Yo guardé mi secreto para no pasar por tonto y seguí preguntando
solapadamente:
_¿Y hay sabios en el mundo que crean en el
vampirismo?
_Los hay. La fundadora de la Teosofía habla de
eso y cuenta muchos hechos. Si mal no recuerdo recoge la explicación
del fenómeno por causas físicas. Cuando un muerto aparente estuvo
muy apegado a la materia y fue en vida un malvado, su cuerpo astral,
envuelto en su doble etéreo, sale de la sepultura con el objeto de
mantener el cuerpo físico con la sangre que chupa de los vivos, y de
esta manera se perpetúa el estado cataléptico del enterrado. El
cuerpo astral transfiere la sangre de una manera todavía
desconocida, pero esperan que cualquier día sea explicado por la
ciencia psicológica.
_¿Y usted ni siquiera tiene dudas?
_Yo, que soy un hombre sesudo, no creo; aunque,
la verdad, me hacen pensar ciertas cosas, como son las muertes
aparentes y el hecho de que se hayan encontrado cadáveres que
todavía tenían la carne blanda, los ojos abiertos, la piel
sonrosada, la boca y la nariz llenas de sangre fresca, que también
surgía de las heridas que, por asesinato o por ajusticiamiento, les
produjeron la muerte. Eso cuentan viejos documentos.
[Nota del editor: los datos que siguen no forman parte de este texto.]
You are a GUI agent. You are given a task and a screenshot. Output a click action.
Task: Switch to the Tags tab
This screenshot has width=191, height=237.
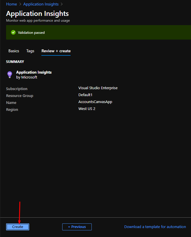(30, 51)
_¿Y de qué manera se le da muerte al vampiro?
_Pues para apartar el cuerpo astral del físico no
hay otro remedio que quemar el cadáver.
No quise saber más. Me aparté de mi biblioteca y
pensé para mis adentros: “vampiros hay; por tanto, por las buenas o
por las malas, debía quemarse a todos los caciques. Los caciques son
capaces de hacerse los muertos para seguir viviendo a cuenta de los
pobrecillos”.
Fin
Lector:
Ya que leíste las memorias del esqueleto
enterrado en un cementerio de ciudad y ya que te entretuviste
aprendiendo cosas del más allá que no sabías, bien puedes escucharme
un ratito a mí para terminar rápido. Una cosa que hice con
premeditación y nocturnidad podría llevarme a la cárcel si hubiera
testigos, mas yo te aseguro que no fue por hacer mal. Escucha. Con
el ojo de vidrio comprado al enterrador de ciudad cogí el camino de
la parroquia de Tal y allí, en el atrio de la iglesia y ayudado por
un hombre valiente, pasada la media noche, abrí la sepultura donde
reposa para siempre jamás un amigo mío. ¡Miedo pasé!
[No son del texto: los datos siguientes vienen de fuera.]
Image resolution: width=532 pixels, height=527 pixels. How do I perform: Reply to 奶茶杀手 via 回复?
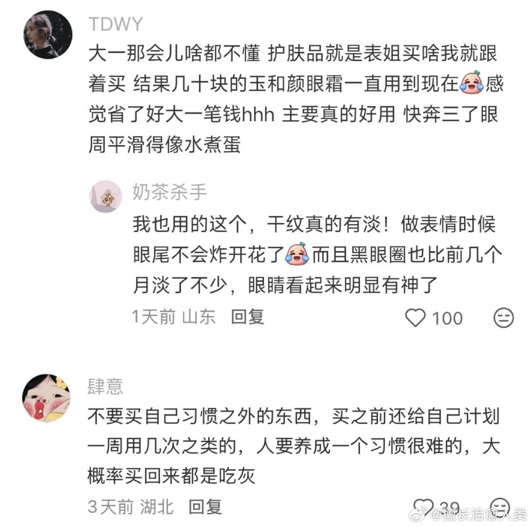click(x=248, y=317)
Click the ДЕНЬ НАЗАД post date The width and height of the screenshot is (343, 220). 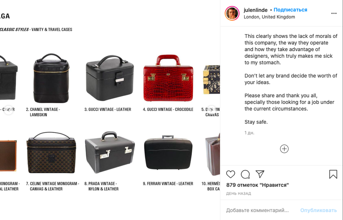tap(239, 194)
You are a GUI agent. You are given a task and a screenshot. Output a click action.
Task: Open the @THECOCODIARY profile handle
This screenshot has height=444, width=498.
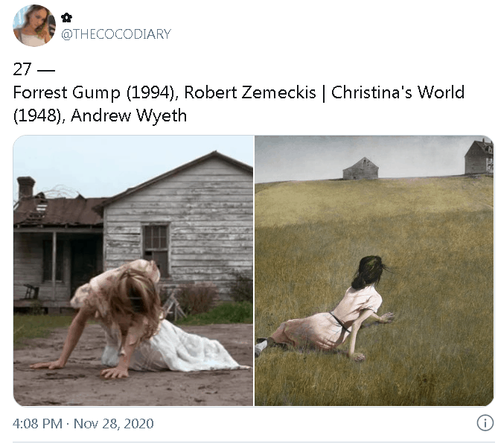[116, 34]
Mi amigo fue un muchacho de gran inteligencia y
espíritu superior a toda alabanza. Estudiamos juntos en la vieja
Compostela y la gripe me lo escamoteó. Como última prueba de honda
amistad quise hacerle el regalo del ojo de vidrio. ¡Después de todo
yo no lo quería para nada…! Abrimos la tapa de la caja bien despacio
para no descolocar el esqueleto. Oh, lector: mi amigo conservaba su
traje y sus zapatos nuevos, prueba de que el enterrador de aldea es
mejor cristiano que su colega de la ciudad. En la cuenca derecha de
su calavera dejé el ojo de vidrio, encima de sus manos deje un bloc
de papel y un lápiz. Y acercándome al agujero del oído, le dije así:
_Querido Pedro: ahí te dejo un ojo de vidrio para
que veas, papel y lápiz para que escribas. Serás el rey en este
cementerio, pero te ruego que no te vuelvas cacique. Pasados unos
meses vendré a recoger cuanto escribas. Perdóname, querido, que no
te dé un beso. Adiós y hasta luego.
Si cuanto escriba mi amigo es digno de interés te
aseguro que será publicado para que compares y veas que no es lo
mismo ser enterrado en el atrio de una iglesia que en un cementerio
de ciudad.
Entretente como puedas, lector, y no te digo más.